#### Task objective:
Reproduce the material from the line containing "900x518 pixels. Task: Open the Your area menu" through the line containing "Click the 19:00 marker on the time axis", both included, but decrease every coordinate in the answers by 77.

#### Data to process:

┏━━

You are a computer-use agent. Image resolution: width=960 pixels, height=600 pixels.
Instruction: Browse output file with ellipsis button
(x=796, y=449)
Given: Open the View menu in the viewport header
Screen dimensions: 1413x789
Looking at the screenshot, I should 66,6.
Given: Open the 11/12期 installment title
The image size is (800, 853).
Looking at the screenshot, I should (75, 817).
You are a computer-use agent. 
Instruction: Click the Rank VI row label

┗━━
┏━━

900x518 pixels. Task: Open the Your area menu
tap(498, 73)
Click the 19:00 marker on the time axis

┗━━
┏━━

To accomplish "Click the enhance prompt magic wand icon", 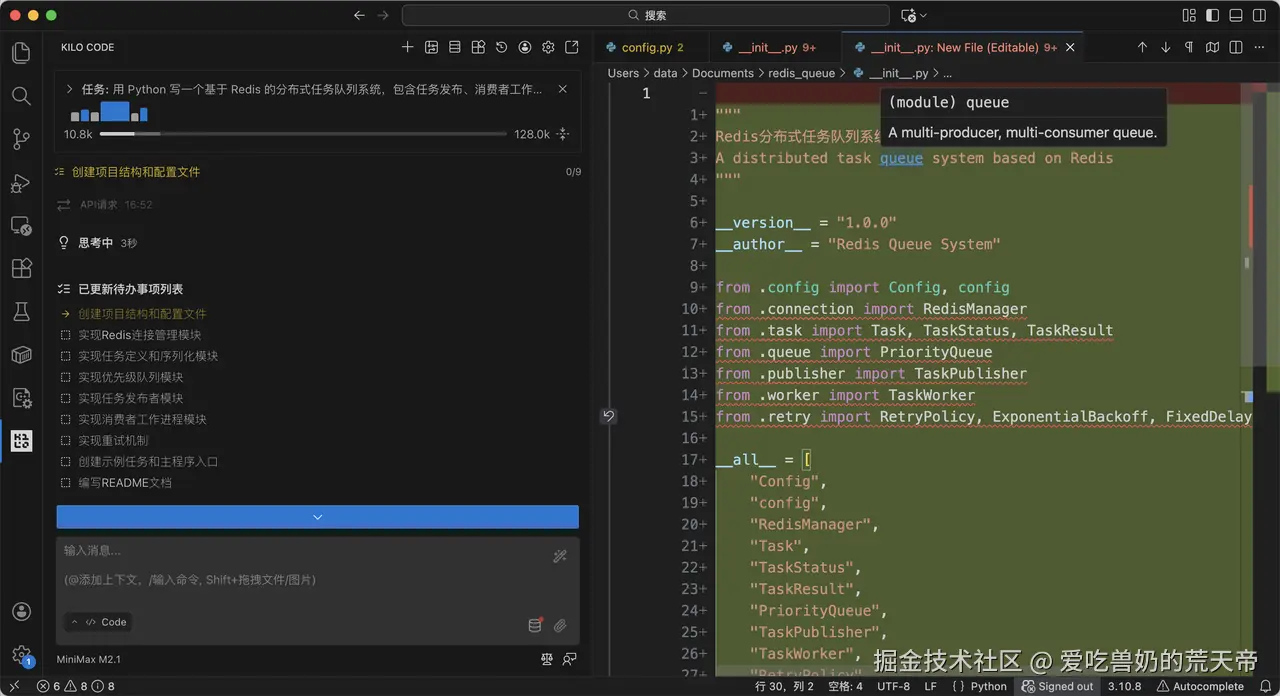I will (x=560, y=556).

┗━━

#### Exercise response:
900x518 pixels. Task: Open the Your area menu
tap(421, -4)
Click the 19:00 marker on the time axis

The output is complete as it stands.